> _RECORDS FOR THE EXERCISE_:
▬▬▬▬▬▬

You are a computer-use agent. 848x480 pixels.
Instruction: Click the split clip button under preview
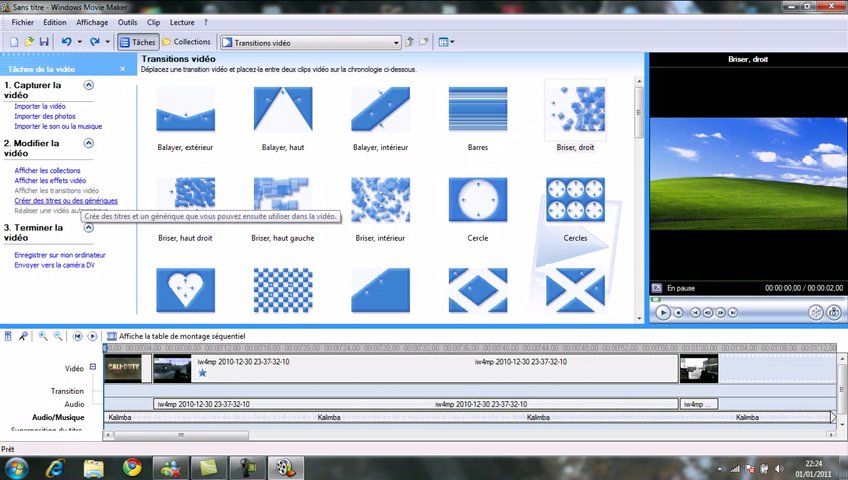pyautogui.click(x=815, y=312)
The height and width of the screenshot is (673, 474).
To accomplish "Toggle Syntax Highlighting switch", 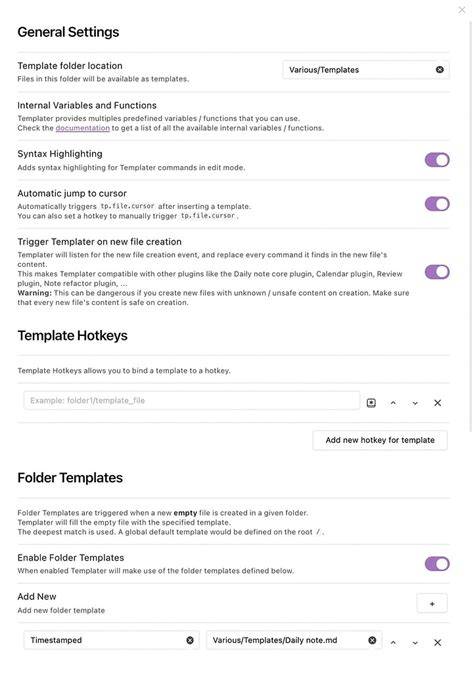I will pos(437,160).
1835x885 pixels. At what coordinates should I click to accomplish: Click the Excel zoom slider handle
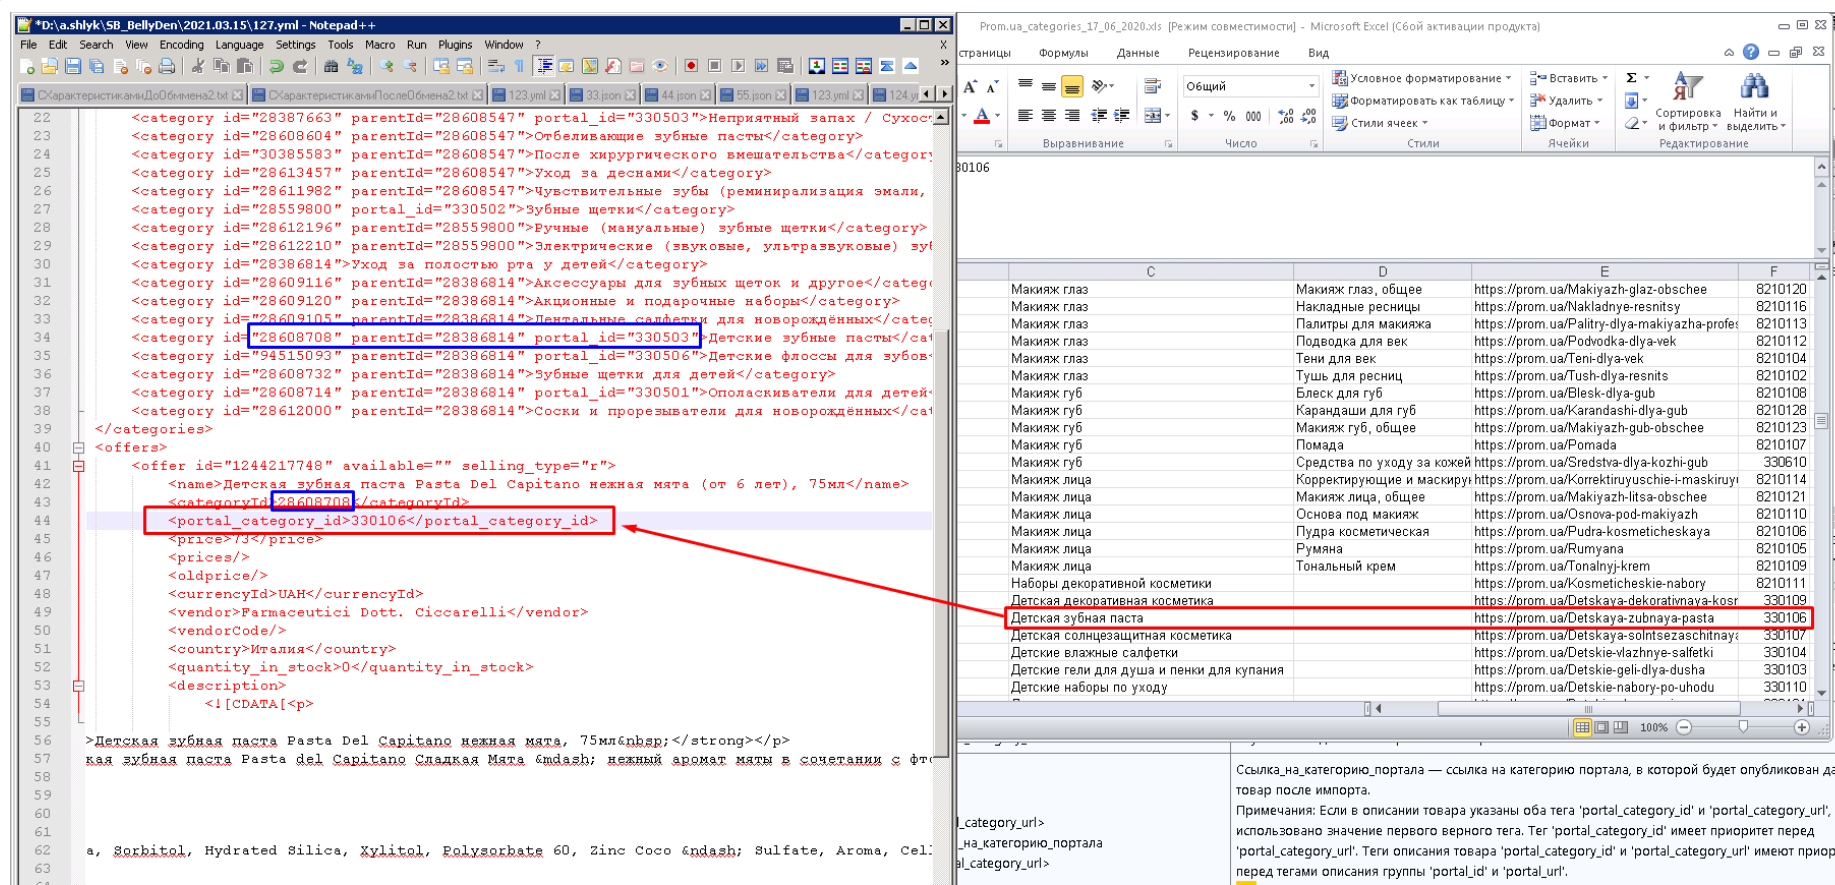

▬▬▬▬▬▬

> _TASK REQUIREMENTS_:
Determine how many lines of the records above contain the string "pixels", treating uppercase and lowercase as different. Give only the number.

> _WRITTEN SOLUTION_:
2